Miami Legal Tips Blog

64-Ounce Growlers Might Be Legal Soon

1013GrowlerAs early as 2015, the Tampa Bay Tribune reports, a movement to repeal Florida’s ban on 64-ounce growlers – refillable jugs that let consumers take home craft beer that’s available on tap – could succeed. Mitch Rubin, head of the influential Florida Beer Wholesalers Association (a trade group for Anheuser-Busch beer distributors in the state), announced that his members have supported overturning the ban for many years.

Currently, Florida allows the sale of quart- and gallon-sized growler containers, but not the more popular half-gallon jug. Idaho and Mississippi are the only two other U.S. states that also have the same ban in place.

The FBWA’s support, Rubin says, is connected to “the larger discussion of direct brewer-to-consumer sales,” which translates as sales that do not involve a middleman distributor.

Were the ban to be repealed, it would still need the signature of Governor Rick Scott, who has previously voiced support for the measure. The leader of the state House of Representatives seems to believe that the outlook is bright for that happening, saying, “I would say the environment is very good to pass a simple bill allowing the 64-ounce growler.”

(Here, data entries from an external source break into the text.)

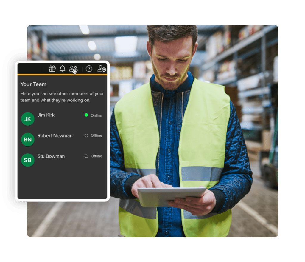Open the notifications bell icon
The width and height of the screenshot is (305, 262).
(63, 69)
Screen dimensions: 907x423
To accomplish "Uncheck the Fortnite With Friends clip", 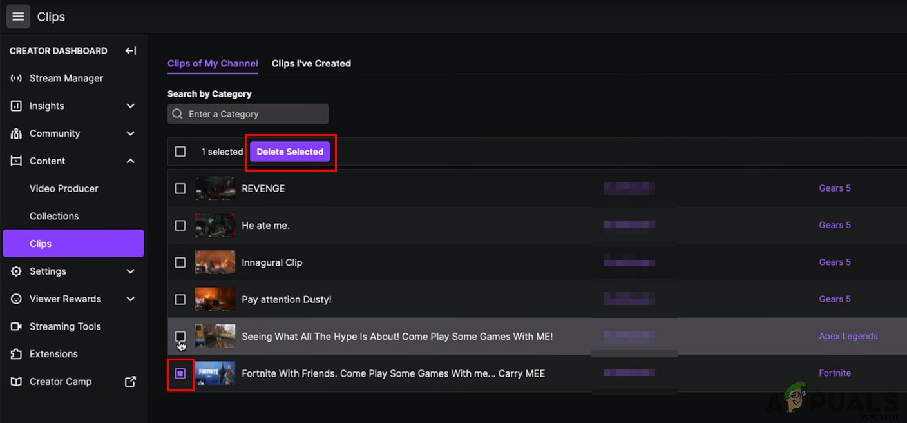I will tap(180, 373).
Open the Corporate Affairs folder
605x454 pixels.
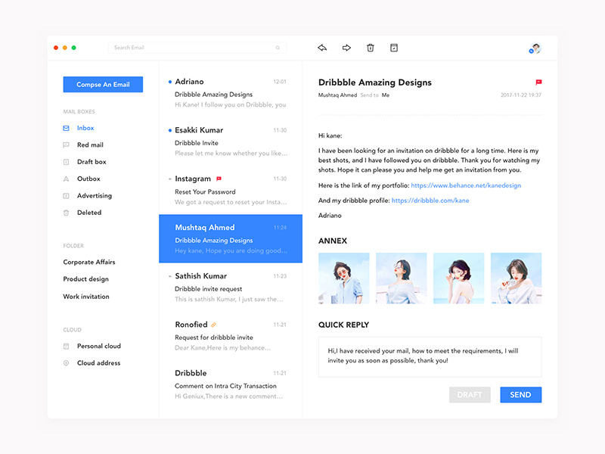(89, 262)
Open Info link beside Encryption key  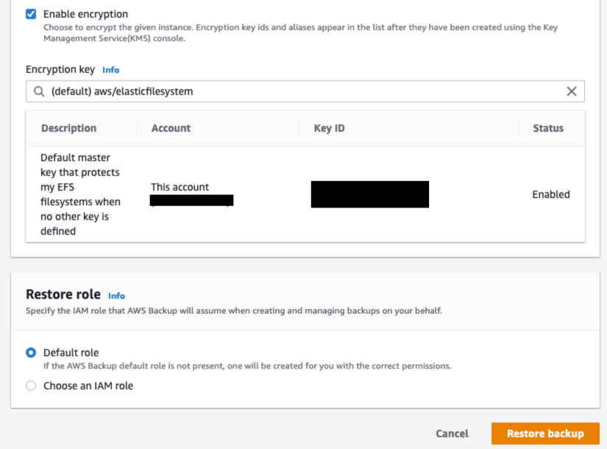click(x=110, y=70)
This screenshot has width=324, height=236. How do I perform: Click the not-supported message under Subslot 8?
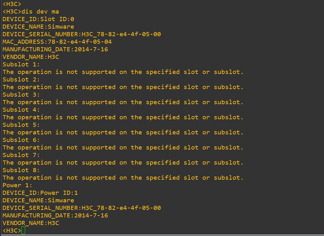[x=123, y=178]
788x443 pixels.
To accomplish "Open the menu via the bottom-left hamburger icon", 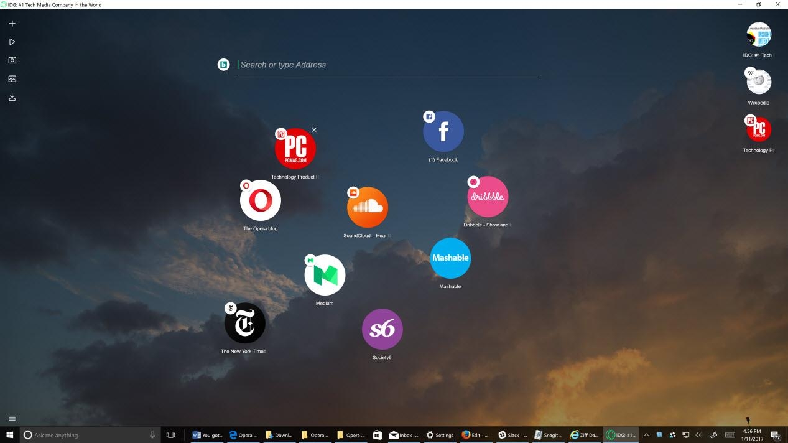I will (x=12, y=417).
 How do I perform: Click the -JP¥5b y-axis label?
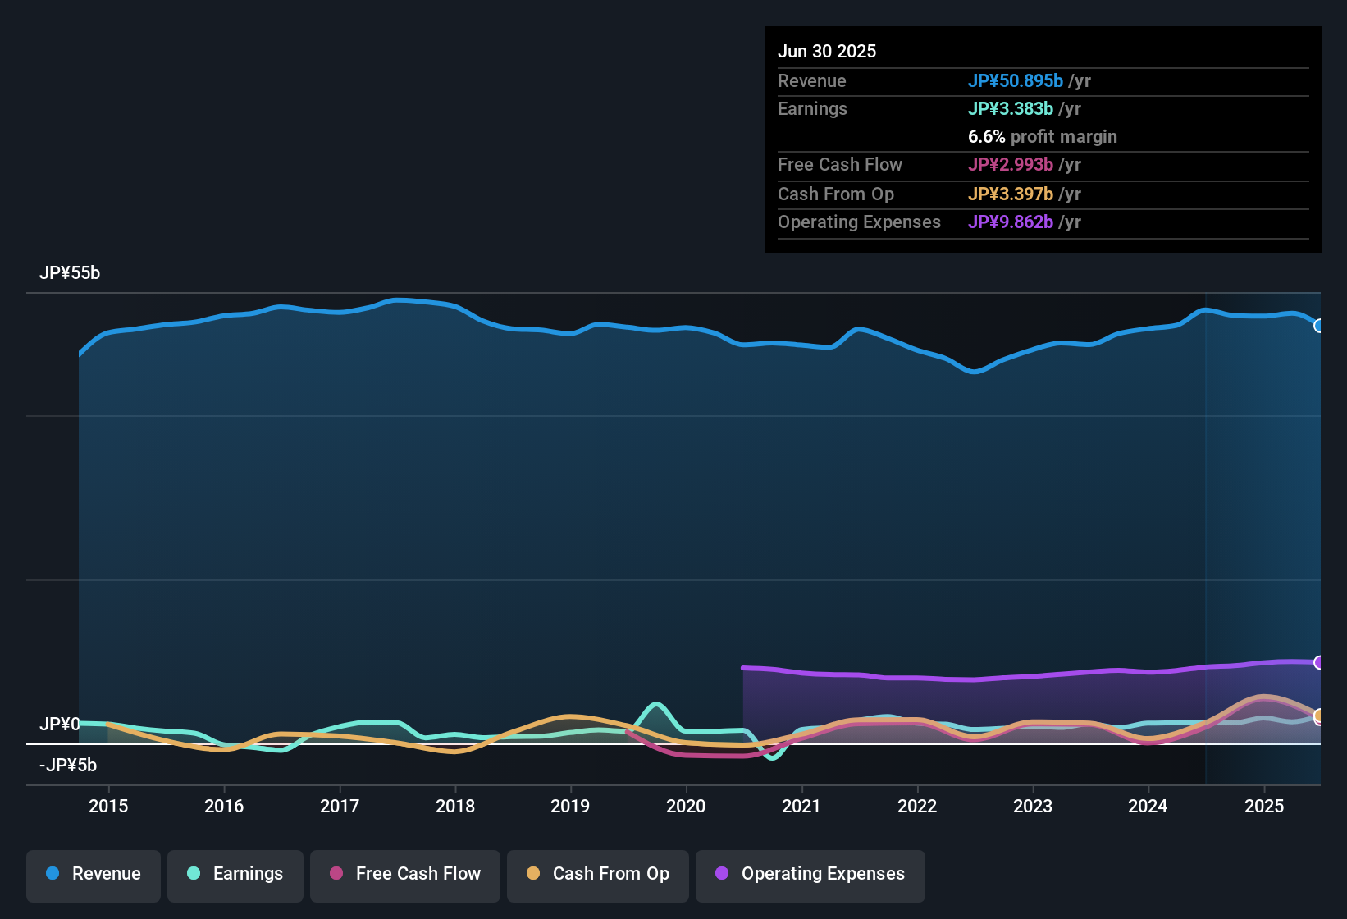(x=68, y=765)
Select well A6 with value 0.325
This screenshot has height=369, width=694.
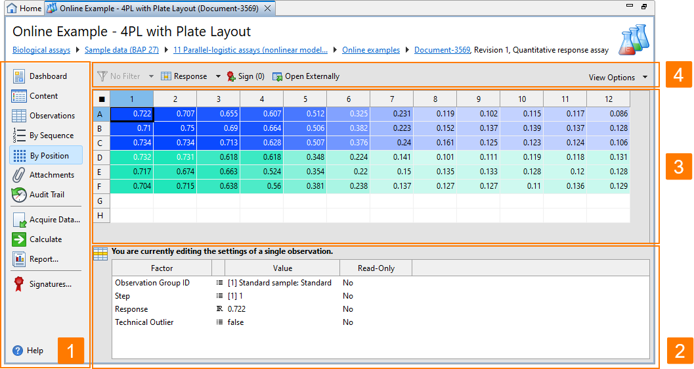[349, 114]
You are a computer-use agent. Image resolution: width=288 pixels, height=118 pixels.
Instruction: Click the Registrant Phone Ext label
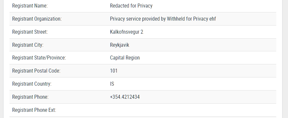point(34,110)
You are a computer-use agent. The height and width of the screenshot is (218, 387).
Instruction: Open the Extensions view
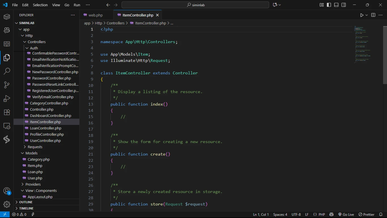pos(7,112)
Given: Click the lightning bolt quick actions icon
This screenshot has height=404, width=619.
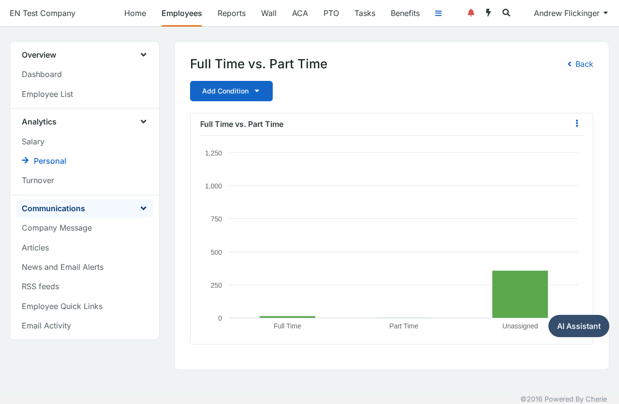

So, why hasn’t that already happened? Likely because previous efforts were tied to other issues. One version of a bill would have made the 64-ounce growlers legal – but only if the bill could force craft brewers to sell their bottled or canned products to distributors, who would then sell the growlers back to the brewers to be made available in their tasting rooms. That effort went nowhere. Another proposed bill, which also failed, would have undone the legal exception that permits breweries to operate on-site testing rooms.

One event which may have helped to move things forward a bit more quickly: As Broward-Palm Beach New Times reports, “In October the Palm Beach Gardens office of Sacramento-based Pacific Legal Foundation filed a lawsuit against the state of Florida over the ban, saying that the law was bad for business.”

Supporters of the ban say the bad-for-business argument is especially true for tourists, many of whom simply can’t understand why a state that would allow them to buy a gallon of suds won’t let them buy half that much. In one container, that is.